-- Excerpted passage --

*****

The Tuesday Market Minute
- Global stocks steady, China dips modestly, ahead of U.S. earnings seasons kickoff.
- FactSet forecasting 20% Q2 earnings growth, down from 24.8% in Q1, but still one of the best quarters since 2010.
- China's faster-than-expected factory gate inflation points to potential price increases as commodity costs surge.
- New supply disruption concern in Norway pushes crude prices higher as Brent creeps towards $80 a barrel.
- U.S. equity futures point to modest gains on Wall Street, but strong dollar may keep advance in check.
Global stocks held on to modest gains Tuesday, following one of the strongest sessions on Wall Street in over a month, as investors slowly switch focus to the upcoming corporate earnings season while closely watching developments in oil and commodities markets.
PepsiCo Inc. (PEP) topped Street forecasts with a bottom line of $1.61 a share this morning on sales of $16.09 billion. Its second quarter report will be followed by four of the biggest U.S bank on Friday -- Citigroup (C) , JPMorgan (JPM) , PNC Financial (PNC) and Wells Fargo (WFC) -- that mark the start of a second quarter reporting season that is expected to deliver a 20% year-on-year increase in S&P 500 earnings, according to FactSet projections, down from 24.8% in the first quarter but still the second best three-month period since 2010.
The upbeat sentiment on profits, as well as an apparent lull in the trade war rhetoric between Washington and its economic allies, has investors in a relatively bullish mood this week, with the Dow Jones Industrial Average
Early indications from U.S. equity futures point to extended gains, although a modestly faster pace, with contracts tied to the Dow suggesting a 61 point gain for the 30-stock average while those linked to the S&P 500 are pricing in a 4.8 point bump for the broader benchmark.
European stocks were also stronger at the open, with the Stoxx 600 benchmark rising 0.17% while markets in Germany (+0.02%) and France (0.26%) edged modestly into the green. Britain's FTSE 100 was marked 0.02% lower in the opening hours of trading in London.
Asia shares, however, failed to follow suit, with the region-wide MSCI Asia ex-Japan index rising only 0.1% as stocks in China slipped lower following a much-faster-than-expected reading of factory gate inflation in the world's second-largest economy. Japan's Nikkei 225, however, took advantage of a weaker yen and booked a 0.66% by the close of the session.

*****

-- Set of tasks --
1: From the Tuesday Market Minute market report, extract the passage from "- China's faster-than-expected" to "towards $80 a barrel." without changes.
2: In the Tuesday Market Minute market report, what bottom line per share did PepsiCo report?
3: Continue the Tuesday Market Minute market report from its final sentence onward.

-- Information shown --
*****

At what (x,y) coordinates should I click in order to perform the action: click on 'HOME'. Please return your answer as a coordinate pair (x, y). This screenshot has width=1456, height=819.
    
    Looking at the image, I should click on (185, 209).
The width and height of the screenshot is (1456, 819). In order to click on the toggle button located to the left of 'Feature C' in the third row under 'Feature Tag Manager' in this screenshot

*****

-- Written answers --
1:
- China's faster-than-expected factory gate inflation points to potential price increases as commodity costs surge.
- New supply disruption concern in Norway pushes crude prices higher as Brent creeps towards $80 a barrel.

2: $1.61 a share.

3:
China's PPI reading, which hit 4.7% last month, suggests higher commodity prices are adding to base costs for the nation's manufactures. That, along with the 25% tariffs that were levied on U.S. exports by Washington last week, may start to filter through to consumer prices in the months ahead.
In fact, the reverse looks to be starting already, with Tesla Inc. (TSLA) reportedly raising the price of its Model S and Model X sedans in China by 20% each in order to offset the impact of Beijing's retaliatory tariffs on U.S. goods sold to domestic customers.
Commodity prices, and oil in particular, could become and increasingly important metric for investors looking to understand the impact of U.S.-led tariffs on global economic growth in general and U.S. consumption in particular.
Against that backdrop, global crude prices extended gains again Tuesday amid yet another potential supply disruption scenario, this time in the Knarr shelf off the coast of Norway owing to striking government oil workers, adds to a host of production issues around the world.
Last week, data from the U.S. Energy Information Administration showed that domestic oil stocks fell to their lowest levels in more than three years, even as drillers continue to add rigs in order to pump more crude.
The Knarr disruption, along with questions as to whether OPEC members can effectively add to production rates when supply disruptions are holding back deliveries in Libya, political chaos has decimated capacity in Venezuela and looming U.S. sanctions on Iran have reduced appetite for it crude, is likely to keep both oil and gas prices elevated for much of the summer months.
Brent crude contracts for September delivery, the global benchmark, were marked 97 cents higher at $79.03 per barrel in early European trading while WTI contracts for August delivery were seen 47 cents higher at $74.42 per barrel.